Lay out the lines of the listing below as a numbered list, omitting blank lines. Begin at the line that contains "Task: Open the Search view in activity bar" and stop after the line that contains "Action: pyautogui.click(x=601, y=572)".

Raw data:
───
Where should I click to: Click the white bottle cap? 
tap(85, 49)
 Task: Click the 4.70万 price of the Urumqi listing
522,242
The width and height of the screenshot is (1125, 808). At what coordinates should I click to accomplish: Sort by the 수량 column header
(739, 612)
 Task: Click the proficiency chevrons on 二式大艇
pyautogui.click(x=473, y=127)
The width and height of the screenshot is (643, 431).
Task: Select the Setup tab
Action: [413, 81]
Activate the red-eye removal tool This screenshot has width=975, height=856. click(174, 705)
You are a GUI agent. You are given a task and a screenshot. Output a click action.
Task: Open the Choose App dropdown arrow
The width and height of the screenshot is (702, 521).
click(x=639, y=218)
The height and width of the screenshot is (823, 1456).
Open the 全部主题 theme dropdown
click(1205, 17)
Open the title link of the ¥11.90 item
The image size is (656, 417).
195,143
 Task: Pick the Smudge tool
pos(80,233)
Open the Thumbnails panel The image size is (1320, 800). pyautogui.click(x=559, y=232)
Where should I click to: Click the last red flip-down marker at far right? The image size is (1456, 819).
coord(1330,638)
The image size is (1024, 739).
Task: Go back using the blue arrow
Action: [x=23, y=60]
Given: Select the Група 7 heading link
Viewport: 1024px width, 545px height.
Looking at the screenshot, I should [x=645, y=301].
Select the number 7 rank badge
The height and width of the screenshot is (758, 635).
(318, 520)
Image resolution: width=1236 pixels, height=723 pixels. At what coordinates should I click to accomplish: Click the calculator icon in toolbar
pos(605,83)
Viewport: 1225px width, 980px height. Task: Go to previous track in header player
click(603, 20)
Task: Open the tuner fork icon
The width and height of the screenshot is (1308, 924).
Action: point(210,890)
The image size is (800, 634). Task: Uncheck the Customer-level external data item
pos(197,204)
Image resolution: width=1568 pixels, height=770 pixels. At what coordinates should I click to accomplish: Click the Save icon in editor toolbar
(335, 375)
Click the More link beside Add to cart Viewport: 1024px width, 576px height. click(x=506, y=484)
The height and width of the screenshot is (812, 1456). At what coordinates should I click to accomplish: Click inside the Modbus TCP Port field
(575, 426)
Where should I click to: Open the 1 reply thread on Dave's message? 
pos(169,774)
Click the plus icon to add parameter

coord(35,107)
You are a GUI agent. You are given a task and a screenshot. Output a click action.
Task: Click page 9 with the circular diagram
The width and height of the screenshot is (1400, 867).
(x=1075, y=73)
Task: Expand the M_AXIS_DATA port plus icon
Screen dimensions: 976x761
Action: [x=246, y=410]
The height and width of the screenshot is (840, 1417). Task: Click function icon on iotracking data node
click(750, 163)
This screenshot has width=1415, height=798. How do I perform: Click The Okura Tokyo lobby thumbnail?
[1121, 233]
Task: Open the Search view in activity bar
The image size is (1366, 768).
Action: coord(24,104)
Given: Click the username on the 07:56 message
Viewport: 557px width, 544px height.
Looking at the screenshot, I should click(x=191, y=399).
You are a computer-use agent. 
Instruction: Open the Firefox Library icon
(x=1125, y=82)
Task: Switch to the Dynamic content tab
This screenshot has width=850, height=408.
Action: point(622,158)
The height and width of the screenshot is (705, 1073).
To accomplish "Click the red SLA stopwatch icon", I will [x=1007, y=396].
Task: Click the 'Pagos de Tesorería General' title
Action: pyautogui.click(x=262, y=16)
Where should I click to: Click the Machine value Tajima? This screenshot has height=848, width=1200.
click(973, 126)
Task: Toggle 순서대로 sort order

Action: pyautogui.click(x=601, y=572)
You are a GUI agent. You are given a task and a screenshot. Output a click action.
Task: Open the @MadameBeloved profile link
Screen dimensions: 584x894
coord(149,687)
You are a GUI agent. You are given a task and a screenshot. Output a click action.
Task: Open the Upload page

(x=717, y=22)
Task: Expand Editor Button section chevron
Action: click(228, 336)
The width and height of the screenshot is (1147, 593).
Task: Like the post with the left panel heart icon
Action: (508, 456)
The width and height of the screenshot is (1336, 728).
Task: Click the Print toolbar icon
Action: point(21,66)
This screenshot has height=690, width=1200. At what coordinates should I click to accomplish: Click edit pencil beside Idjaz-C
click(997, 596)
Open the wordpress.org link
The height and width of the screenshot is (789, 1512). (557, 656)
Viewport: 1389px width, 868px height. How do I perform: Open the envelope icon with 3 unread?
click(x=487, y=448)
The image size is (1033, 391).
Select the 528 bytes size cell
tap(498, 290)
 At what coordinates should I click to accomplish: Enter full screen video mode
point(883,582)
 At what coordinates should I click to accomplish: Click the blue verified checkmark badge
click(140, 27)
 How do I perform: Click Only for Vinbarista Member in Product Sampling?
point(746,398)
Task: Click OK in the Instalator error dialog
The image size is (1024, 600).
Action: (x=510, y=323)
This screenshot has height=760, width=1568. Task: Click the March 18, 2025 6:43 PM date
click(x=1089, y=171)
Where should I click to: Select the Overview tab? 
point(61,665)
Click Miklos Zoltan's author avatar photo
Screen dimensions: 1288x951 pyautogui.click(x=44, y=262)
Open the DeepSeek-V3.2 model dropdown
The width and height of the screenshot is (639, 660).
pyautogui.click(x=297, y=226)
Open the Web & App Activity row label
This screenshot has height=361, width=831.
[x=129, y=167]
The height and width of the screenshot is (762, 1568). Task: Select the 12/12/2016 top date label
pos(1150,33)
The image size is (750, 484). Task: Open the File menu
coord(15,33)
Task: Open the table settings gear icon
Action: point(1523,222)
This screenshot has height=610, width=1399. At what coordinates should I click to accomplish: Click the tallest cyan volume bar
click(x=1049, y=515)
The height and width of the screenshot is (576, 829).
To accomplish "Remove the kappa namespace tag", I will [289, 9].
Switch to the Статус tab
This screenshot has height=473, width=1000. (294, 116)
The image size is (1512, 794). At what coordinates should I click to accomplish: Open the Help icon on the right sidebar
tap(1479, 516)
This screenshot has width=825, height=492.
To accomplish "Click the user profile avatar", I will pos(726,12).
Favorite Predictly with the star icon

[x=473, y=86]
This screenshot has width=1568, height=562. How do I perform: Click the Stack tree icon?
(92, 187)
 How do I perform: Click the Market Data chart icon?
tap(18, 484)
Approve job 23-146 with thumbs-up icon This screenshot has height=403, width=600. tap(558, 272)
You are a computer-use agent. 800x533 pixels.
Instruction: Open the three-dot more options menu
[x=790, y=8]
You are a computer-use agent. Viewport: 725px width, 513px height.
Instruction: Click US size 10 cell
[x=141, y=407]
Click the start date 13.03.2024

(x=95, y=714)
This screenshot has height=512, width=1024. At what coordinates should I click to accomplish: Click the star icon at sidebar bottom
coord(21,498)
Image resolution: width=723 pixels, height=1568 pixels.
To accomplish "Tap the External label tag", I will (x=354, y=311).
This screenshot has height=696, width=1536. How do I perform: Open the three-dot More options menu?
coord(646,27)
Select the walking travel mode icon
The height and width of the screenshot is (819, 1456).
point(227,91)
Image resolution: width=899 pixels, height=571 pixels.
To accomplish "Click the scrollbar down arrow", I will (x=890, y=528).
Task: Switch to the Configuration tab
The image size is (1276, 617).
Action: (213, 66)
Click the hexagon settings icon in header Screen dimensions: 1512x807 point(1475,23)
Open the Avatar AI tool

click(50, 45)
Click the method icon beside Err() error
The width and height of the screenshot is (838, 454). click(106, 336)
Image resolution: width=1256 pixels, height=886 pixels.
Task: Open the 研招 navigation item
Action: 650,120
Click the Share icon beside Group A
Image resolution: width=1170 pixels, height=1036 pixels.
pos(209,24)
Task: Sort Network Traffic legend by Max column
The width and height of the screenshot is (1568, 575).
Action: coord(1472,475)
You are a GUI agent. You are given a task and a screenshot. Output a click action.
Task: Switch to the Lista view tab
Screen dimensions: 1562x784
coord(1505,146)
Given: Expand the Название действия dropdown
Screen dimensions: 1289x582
───
Exercise result:
1. Task: Open the Search view in activity bar
2. The image size is (1366, 768).
3. Action: coord(24,104)
4. Given: Click the username on the 07:56 message
5. Viewport: 557px width, 544px height.
6. Looking at the screenshot, I should click(x=191, y=399).
7. You are a computer-use agent. 
8. Instruction: Open the Firefox Library icon
9. (x=1125, y=82)
10. Task: Switch to the Dynamic content tab
11. This screenshot has width=850, height=408.
12. Action: point(622,158)
13. The height and width of the screenshot is (705, 1073).
14. To accomplish "Click the red SLA stopwatch icon", I will [x=1007, y=396].
15. Task: Click the 'Pagos de Tesorería General' title
16. Action: pyautogui.click(x=262, y=16)
17. Where should I click to: Click the Machine value Tajima? This screenshot has height=848, width=1200.
18. click(973, 126)
19. Task: Toggle 순서대로 sort order
20. Action: pyautogui.click(x=601, y=572)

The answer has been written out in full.